THE EXERCISE:
Copy the records from the line with "Click the rotation" up to and including the line with "Action: (13, 5)", replacing "LED indicator" with "status light" and leaving everything else unchanged.

ENTRIES PROVIDED:
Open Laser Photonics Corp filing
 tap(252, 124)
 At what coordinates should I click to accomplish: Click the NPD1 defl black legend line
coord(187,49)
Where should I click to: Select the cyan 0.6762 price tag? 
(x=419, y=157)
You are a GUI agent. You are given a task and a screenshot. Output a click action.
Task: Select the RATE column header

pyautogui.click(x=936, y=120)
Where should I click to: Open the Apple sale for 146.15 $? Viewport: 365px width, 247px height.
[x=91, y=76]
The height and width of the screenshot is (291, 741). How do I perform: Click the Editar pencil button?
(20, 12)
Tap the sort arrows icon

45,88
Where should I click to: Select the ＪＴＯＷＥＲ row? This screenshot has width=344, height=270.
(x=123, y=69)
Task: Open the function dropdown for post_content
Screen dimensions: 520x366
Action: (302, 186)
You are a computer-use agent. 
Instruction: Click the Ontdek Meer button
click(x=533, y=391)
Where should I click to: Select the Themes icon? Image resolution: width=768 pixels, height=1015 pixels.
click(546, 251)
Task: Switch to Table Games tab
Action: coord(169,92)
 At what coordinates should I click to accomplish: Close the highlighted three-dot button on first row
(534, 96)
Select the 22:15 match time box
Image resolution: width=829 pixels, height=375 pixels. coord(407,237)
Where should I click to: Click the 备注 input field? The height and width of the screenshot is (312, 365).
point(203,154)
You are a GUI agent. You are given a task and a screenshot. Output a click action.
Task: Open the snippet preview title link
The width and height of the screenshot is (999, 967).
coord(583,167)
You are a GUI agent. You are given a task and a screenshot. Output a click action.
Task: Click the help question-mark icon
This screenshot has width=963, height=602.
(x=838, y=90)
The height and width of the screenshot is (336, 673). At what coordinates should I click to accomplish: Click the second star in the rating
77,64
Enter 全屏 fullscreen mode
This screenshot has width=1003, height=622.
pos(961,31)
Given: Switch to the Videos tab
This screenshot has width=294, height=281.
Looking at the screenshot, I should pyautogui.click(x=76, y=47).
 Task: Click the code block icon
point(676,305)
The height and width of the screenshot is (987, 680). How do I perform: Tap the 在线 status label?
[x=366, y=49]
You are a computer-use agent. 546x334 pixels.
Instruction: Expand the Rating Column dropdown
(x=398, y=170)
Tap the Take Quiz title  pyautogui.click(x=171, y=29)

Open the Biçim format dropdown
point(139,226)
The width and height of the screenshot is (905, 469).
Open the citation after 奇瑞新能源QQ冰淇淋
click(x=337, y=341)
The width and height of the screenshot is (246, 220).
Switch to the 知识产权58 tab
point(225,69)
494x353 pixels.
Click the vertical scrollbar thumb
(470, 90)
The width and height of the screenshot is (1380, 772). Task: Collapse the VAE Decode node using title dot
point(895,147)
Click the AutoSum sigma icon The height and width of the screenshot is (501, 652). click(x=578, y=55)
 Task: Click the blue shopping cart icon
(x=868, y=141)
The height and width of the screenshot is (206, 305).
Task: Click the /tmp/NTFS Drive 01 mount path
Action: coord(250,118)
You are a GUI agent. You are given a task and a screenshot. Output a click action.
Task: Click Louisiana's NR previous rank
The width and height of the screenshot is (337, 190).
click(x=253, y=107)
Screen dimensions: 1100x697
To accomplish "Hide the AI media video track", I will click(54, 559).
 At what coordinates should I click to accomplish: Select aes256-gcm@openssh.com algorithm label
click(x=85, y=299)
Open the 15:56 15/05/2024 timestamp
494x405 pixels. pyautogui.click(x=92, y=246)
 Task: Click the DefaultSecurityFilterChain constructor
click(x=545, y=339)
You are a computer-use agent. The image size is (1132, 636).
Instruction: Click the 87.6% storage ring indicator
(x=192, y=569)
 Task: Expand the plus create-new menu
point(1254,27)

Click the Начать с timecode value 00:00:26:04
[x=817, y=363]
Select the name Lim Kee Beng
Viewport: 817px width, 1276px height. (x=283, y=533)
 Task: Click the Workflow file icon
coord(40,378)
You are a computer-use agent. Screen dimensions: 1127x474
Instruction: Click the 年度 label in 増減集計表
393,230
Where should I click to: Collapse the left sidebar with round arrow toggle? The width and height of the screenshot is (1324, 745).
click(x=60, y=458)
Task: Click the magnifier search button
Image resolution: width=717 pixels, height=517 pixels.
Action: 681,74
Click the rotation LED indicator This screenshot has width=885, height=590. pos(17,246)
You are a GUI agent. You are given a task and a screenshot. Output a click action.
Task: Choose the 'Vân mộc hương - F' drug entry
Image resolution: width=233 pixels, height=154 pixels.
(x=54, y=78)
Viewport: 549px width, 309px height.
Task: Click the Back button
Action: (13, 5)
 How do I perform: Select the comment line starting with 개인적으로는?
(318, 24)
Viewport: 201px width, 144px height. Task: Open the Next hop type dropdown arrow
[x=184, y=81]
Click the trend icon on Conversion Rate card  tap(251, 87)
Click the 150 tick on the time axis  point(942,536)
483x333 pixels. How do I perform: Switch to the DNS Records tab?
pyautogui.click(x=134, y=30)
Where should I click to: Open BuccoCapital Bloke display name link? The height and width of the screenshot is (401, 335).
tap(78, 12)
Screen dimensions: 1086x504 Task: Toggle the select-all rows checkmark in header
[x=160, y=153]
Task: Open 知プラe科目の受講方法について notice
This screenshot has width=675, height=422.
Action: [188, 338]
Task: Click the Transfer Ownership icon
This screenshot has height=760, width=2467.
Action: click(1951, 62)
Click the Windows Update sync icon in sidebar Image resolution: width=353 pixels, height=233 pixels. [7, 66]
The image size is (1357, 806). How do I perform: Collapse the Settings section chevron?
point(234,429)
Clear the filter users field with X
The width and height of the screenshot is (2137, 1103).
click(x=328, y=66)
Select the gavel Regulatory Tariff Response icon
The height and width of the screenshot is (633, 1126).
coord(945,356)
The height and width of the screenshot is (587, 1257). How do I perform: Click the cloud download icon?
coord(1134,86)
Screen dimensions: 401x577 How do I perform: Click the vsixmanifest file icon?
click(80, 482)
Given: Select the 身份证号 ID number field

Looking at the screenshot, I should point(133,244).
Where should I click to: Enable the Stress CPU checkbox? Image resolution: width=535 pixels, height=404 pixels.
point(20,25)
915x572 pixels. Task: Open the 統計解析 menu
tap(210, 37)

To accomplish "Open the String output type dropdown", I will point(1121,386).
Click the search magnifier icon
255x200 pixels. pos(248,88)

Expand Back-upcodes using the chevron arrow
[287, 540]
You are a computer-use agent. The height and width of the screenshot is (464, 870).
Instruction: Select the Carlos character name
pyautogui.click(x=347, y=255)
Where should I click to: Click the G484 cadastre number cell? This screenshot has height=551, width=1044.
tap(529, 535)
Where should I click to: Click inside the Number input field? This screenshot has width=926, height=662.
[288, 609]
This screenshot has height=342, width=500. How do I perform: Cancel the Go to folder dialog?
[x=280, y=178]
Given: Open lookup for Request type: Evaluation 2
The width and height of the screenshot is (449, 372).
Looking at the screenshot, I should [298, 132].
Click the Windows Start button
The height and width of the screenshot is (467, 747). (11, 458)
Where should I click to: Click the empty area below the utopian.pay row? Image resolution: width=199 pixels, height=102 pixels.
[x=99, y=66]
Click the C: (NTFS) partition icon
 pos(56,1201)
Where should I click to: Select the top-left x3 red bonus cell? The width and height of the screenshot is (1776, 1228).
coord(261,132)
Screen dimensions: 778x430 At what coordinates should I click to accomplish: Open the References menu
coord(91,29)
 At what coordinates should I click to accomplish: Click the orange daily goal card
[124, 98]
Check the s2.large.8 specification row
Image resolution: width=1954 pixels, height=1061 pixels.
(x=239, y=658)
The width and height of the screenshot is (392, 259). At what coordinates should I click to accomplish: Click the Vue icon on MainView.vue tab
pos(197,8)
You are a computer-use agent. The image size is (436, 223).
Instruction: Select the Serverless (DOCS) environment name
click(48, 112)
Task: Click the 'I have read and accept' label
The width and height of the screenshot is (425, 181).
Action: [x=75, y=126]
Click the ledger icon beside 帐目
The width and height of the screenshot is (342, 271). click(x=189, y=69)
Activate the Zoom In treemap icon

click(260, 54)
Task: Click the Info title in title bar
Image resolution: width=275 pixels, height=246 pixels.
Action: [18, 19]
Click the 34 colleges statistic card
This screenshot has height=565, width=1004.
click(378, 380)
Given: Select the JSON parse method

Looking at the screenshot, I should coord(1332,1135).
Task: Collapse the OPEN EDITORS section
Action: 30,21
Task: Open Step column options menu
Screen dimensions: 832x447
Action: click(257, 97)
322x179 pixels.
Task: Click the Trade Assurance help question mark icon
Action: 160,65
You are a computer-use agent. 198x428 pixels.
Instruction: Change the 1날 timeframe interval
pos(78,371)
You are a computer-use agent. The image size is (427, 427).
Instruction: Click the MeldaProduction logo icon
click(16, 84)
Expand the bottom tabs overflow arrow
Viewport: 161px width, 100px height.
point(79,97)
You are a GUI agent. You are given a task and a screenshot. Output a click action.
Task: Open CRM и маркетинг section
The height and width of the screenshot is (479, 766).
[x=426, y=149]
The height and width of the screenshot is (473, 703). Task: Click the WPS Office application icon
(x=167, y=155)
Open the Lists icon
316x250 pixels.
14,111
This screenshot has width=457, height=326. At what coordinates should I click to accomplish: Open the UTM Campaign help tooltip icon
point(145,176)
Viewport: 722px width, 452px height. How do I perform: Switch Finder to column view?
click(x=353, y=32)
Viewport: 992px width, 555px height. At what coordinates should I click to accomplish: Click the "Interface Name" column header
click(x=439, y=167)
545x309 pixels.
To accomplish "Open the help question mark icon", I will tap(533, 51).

WORKED ANSWER:
Click the rotation status light This screenshot has width=885, height=590. pos(17,246)
You are a GUI agent. You are given a task and a screenshot. Output a click action.
Task: Choose the 'Vân mộc hương - F' drug entry
Image resolution: width=233 pixels, height=154 pixels.
(x=54, y=78)
Viewport: 549px width, 309px height.
Task: Click the Back button
Action: (13, 5)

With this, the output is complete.